At a meeting on 8 June 2006, EU energy ministers said the EU's biomass and biofuels strategy should focus on R&D aspects (second generation biofuels, bio-refineries, efficient boiler technologies, etc.) and on ensuring the smooth functioning of markets at EU and global level. But they insisted on leaving EU member states free to determine their own policy approach and to choose the sectors in which biomass is used: heating, cooling, transport biofuels or electricity generation. The ministers also invited the Commission to:
- review waste legislation to "further encourage the use of biomass and clean waste as fuel", and;
- "review the animal by-products legislation with a view to encouraging the use of farming and food processing by-products as a renewable energy source".
On the same day, the Commission launched a Biofuels Technology Platform to coordinate biofuels and biomass research and development policy. Led by industry, the platform is expected to produce a European strategy for producing biofuels that are compatible with present-day infrastructures, in particular for transport applications. A "vision paper for 2030 and beyond" was presented at the launch conference which will form the basis of a forthcoming strategy.
The oil industry, through its European association Europia, said it acknowleges the advantages offered by biomass such as reduced import depency and lower CO2 emissions. But it warned about food and energy price increases that it says will result from biofuels support policies. "The costs of today’s biofuels exceed significantly those of the conventional fuels they are expected to replace. As a consequence introduction of biofuels will cause the EU energy bill as well as food prices to increase," Europia said. In addition, it said the EU would not be able to produce enough biofuels to meet its 2010 target. "Therefore, any further ambitions will require unrestricted access to imports," it said.
Europia sees heat and power generation as the areas where biomass offer the most promising prospects. "Any regulatory follow-up to the Biomass Action Plan should give priority to these applications," it argues.
Josef Auer, an analyst at Deutsche Bank Research, describes bioenergies as "the all-rounders among the renewables, since only biomass is equally suitable for the generation of electricity and heat as well as the production of fuels". He says the prospects of bioenergies are especially positive in the heat market, where they already contribute more than 90% to Germany's heat provision coming from renewable energies.
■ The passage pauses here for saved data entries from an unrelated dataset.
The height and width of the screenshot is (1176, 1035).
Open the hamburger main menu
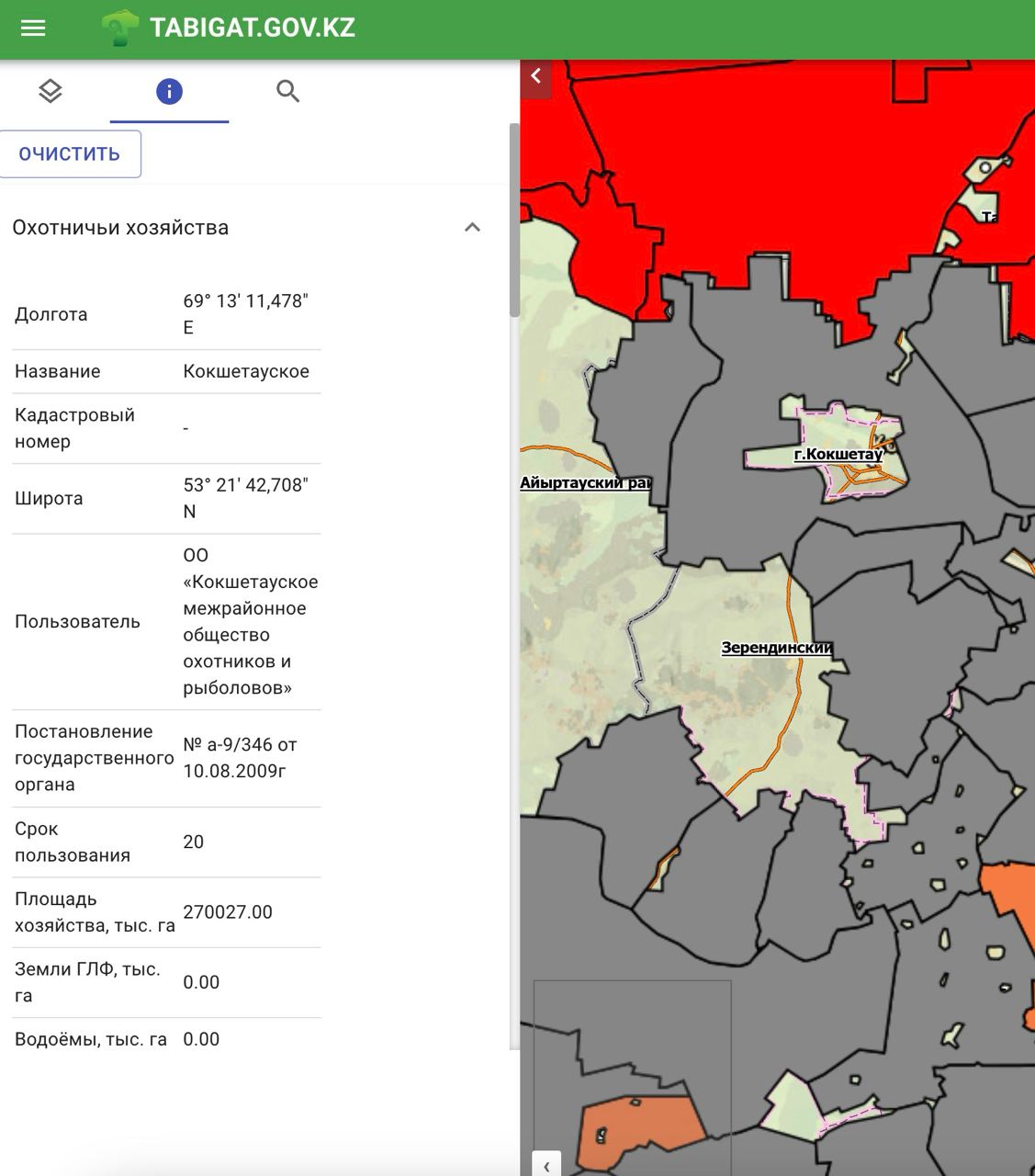(x=33, y=28)
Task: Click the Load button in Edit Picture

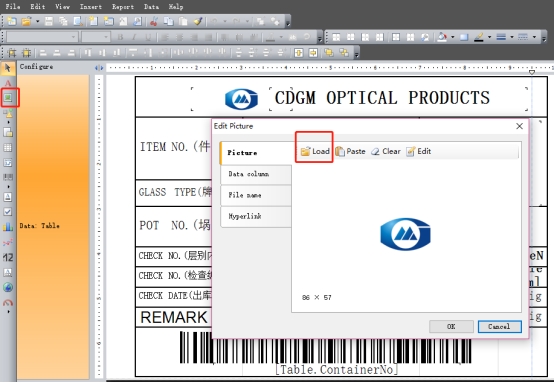Action: (314, 151)
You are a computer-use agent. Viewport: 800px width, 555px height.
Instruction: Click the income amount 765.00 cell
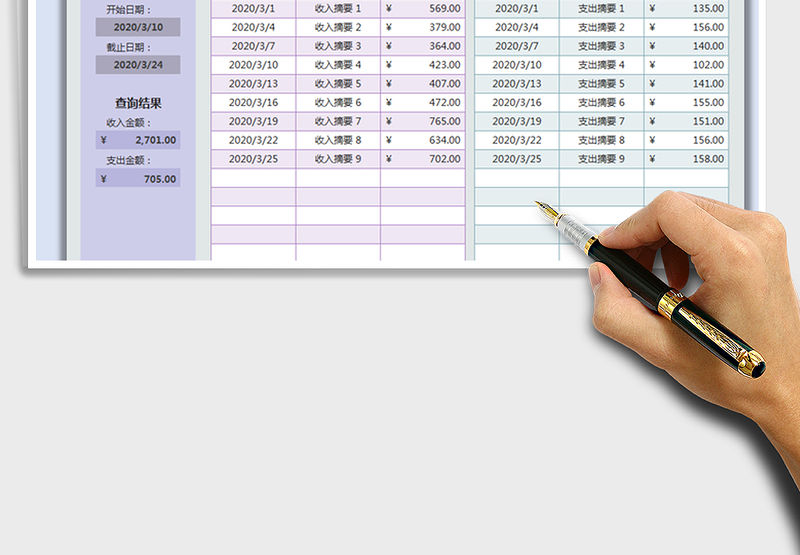point(423,121)
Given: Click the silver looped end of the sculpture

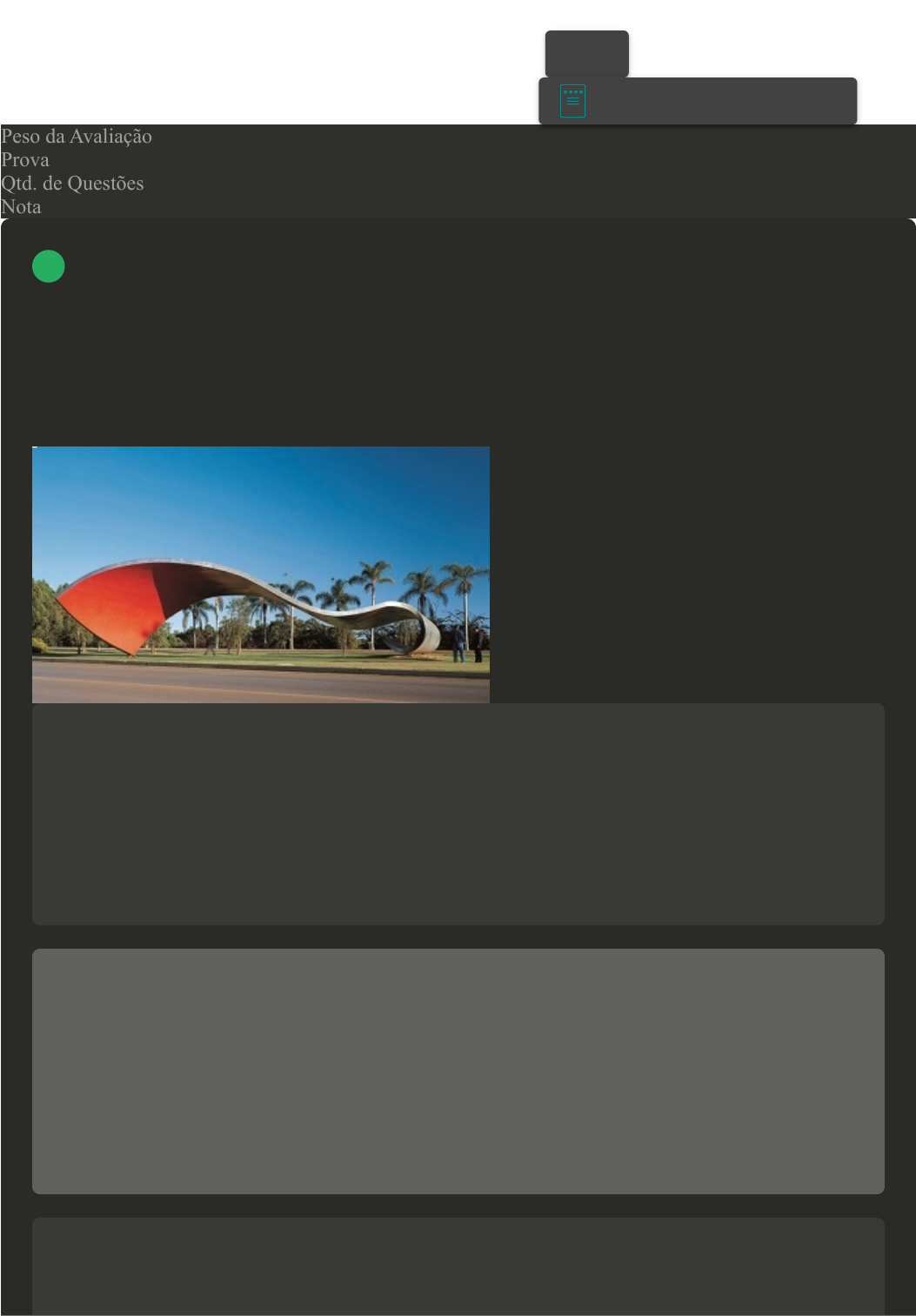Looking at the screenshot, I should coord(418,628).
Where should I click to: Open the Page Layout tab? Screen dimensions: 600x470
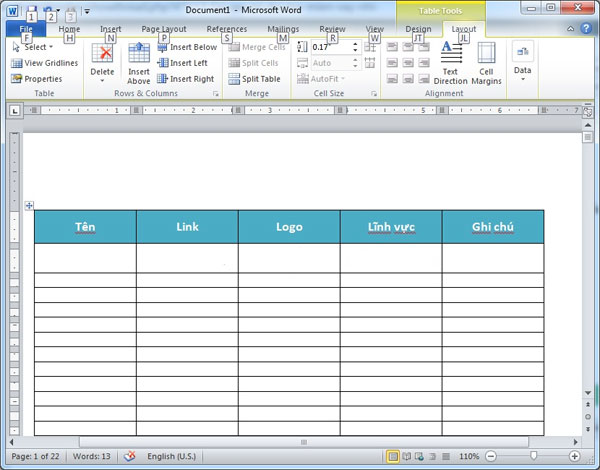164,29
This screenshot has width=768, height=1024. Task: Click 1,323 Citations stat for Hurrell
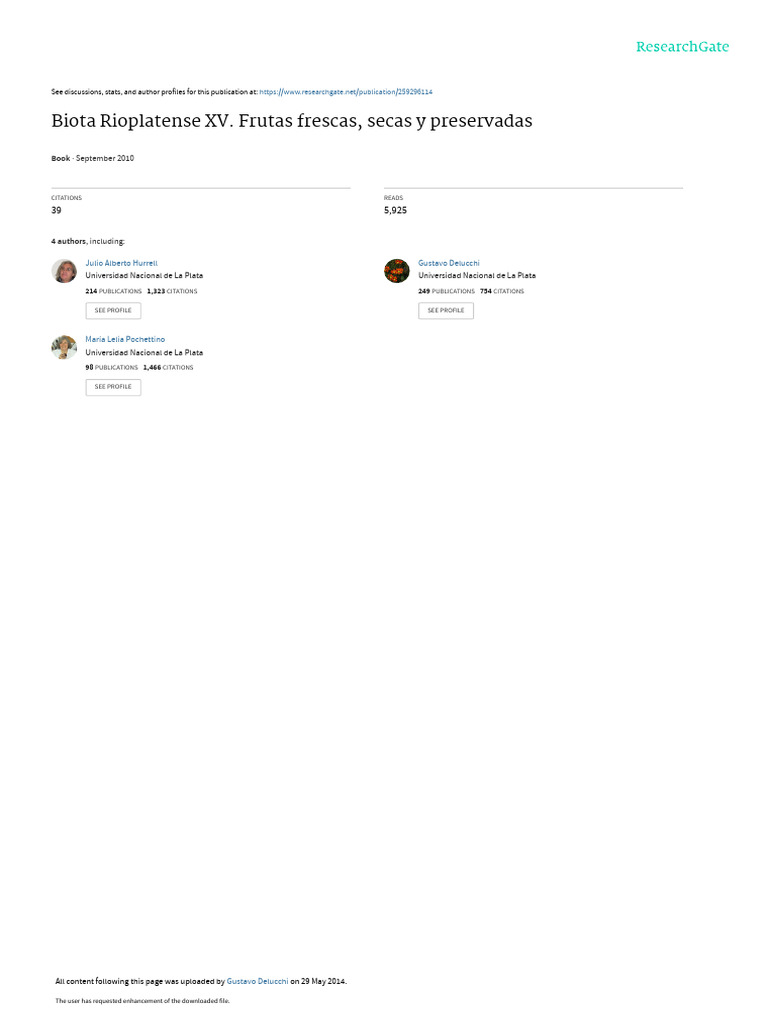click(x=172, y=291)
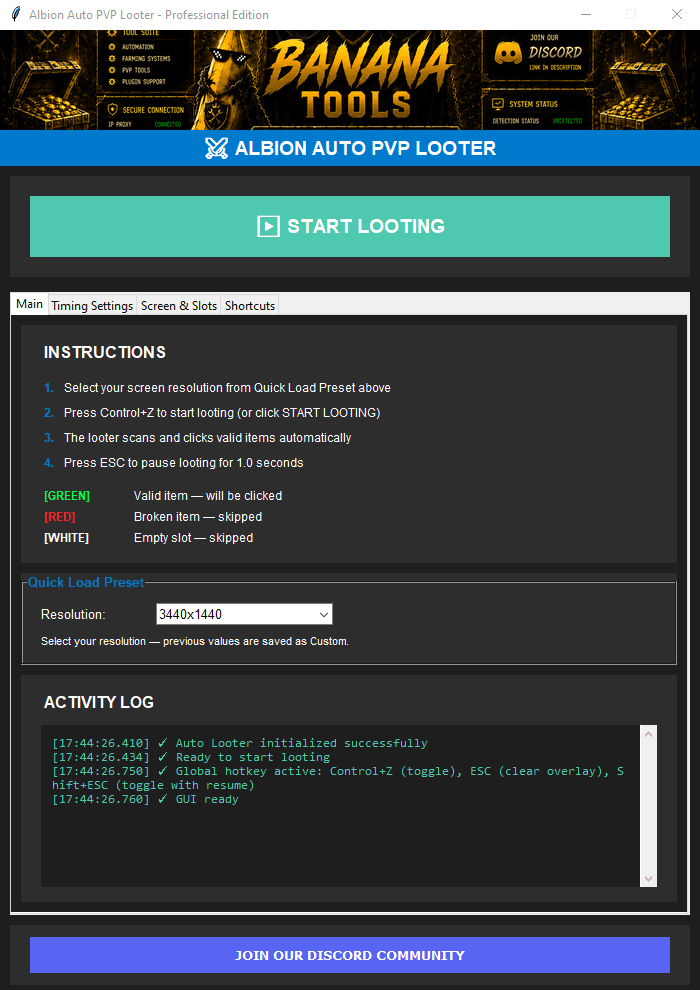Switch to the Main tab
Image resolution: width=700 pixels, height=990 pixels.
click(x=30, y=304)
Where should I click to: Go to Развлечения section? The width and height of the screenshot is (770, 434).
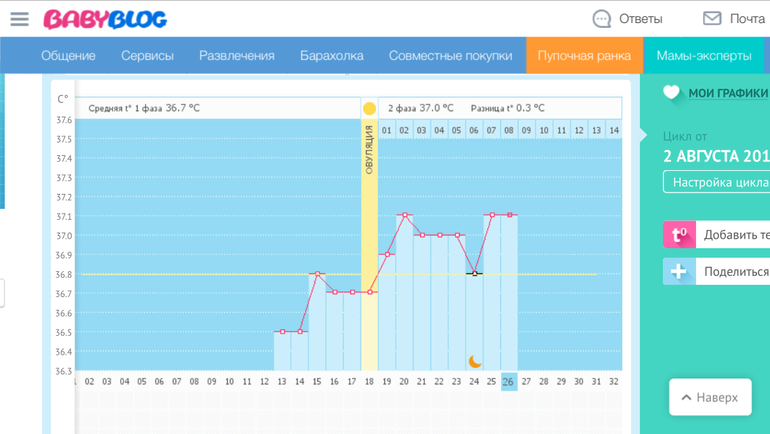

Environmental groups WWF, Greenpeace, BirdLife and the EEB warned the Commission to ensure that the biomass action plan "include adequate environmental and social safeguards". "If managed sustainably, bioenergy can help us to cut greenhouse gas emissions and restore degraded land," said Ariel Brunner, BirdLife's Agriculture Policy Officer. "However, poorly managed production does little to reduce emissions and can have a devastating impact on the environment."